Leave my wife's author bio alone. This statement is the most inane thing I've come across in all the reviews I've read: "Does Rakoff (whose author bio mentions her husband and children as prominently as her graduate degrees in a way few male authors would) really believe that a modern, educated, cosmopolitan, adult woman in her late 20s would happily marry a semi-stranger?"
I wanted to show you this simple google search. And then this one. It took me exactly three seconds to perform, and as everyone knows, I'm slow. The male authors--with that bit of biographical info you mentioned about having spouses and children--far outnumber the female. Scanning the first page of results, notice David Remnick and Colum McCann. If that's not enough, here's Michael Chabon's bio and Dave Eggers.
And as far as what schools she attended being listed, for better or worse, that's simply a typical author bio. Look in the back of any literary review, preferably one that publishes poetry. You may as well criticize where someone lives, if they teach, of if they have pets. (We're still paying our enormous student loans, in case you're signifying something else.)
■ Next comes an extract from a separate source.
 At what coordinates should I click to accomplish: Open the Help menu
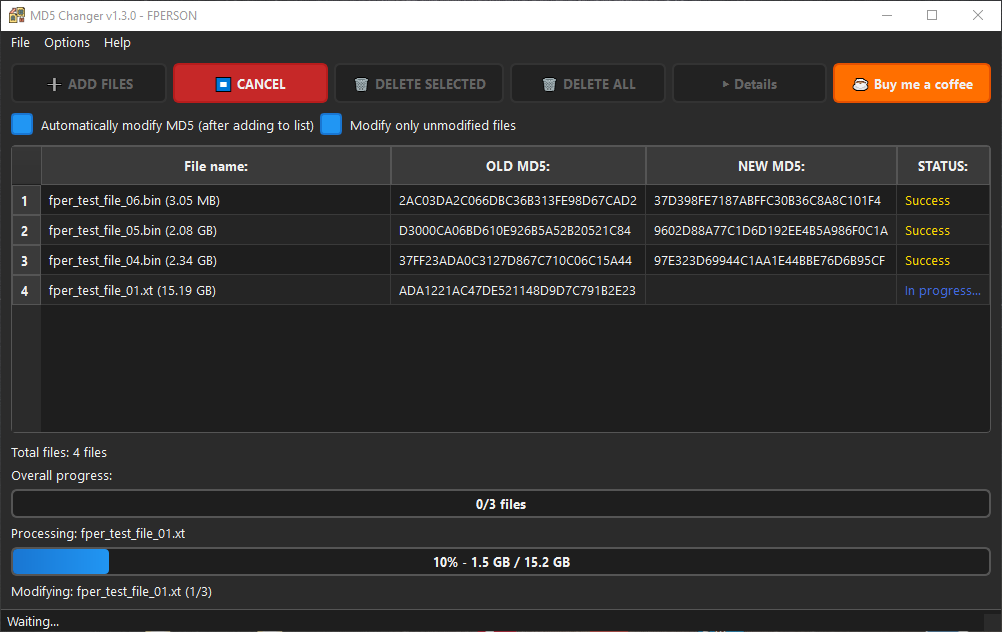pos(117,43)
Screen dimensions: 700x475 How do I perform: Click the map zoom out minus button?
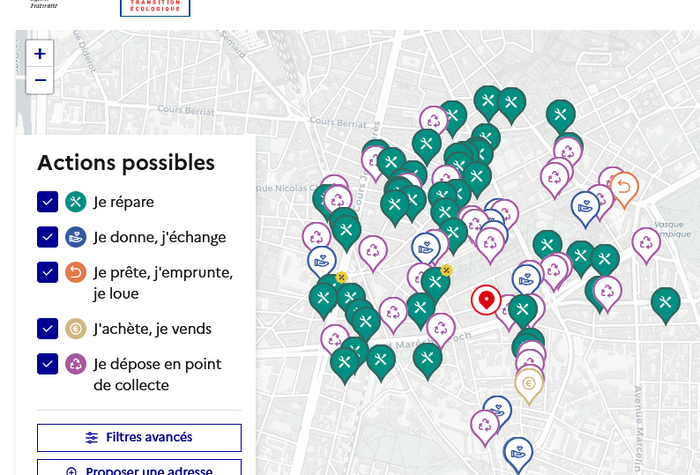[40, 80]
Also, I understand this point is easily muddled, but since her novel is a comedy of manners, and in many ways is about class, specifically middle-class New York at a distinct time, I will say middle (upper-middle class is still middle) is vastly different than actual upper class, which is how you refer to the characters. Maybe one character in the ensemble, Sadie, could be considered raised in upper class New York, with the caveat that Sadie's mother Rose was brought up in an apartment over her father's shop in Greenpoint, Brooklyn. No character in the book knows Ivanka Trump, Jamie Johnson or has been photographed by New York Social Diary. I've understood this bit about socioeconomics since SOC101 at UNC Greensboro, (and also from watching the Cosby Show around the same time).
I hesitate to say more. I realize you wrote some astute, not unkind, things, but with so much back-handed nonsense thrown in. I guess the whole point of your piece is to smartly say in this teeth-grinding, self-revelatory way that burning envy and vast ego keep some from appreciating and applauding certain hard-wrought works of literature, and you rightly pointed to the reviewer you met at the cocktail party. Well, that's true, thanks for saying so, I think.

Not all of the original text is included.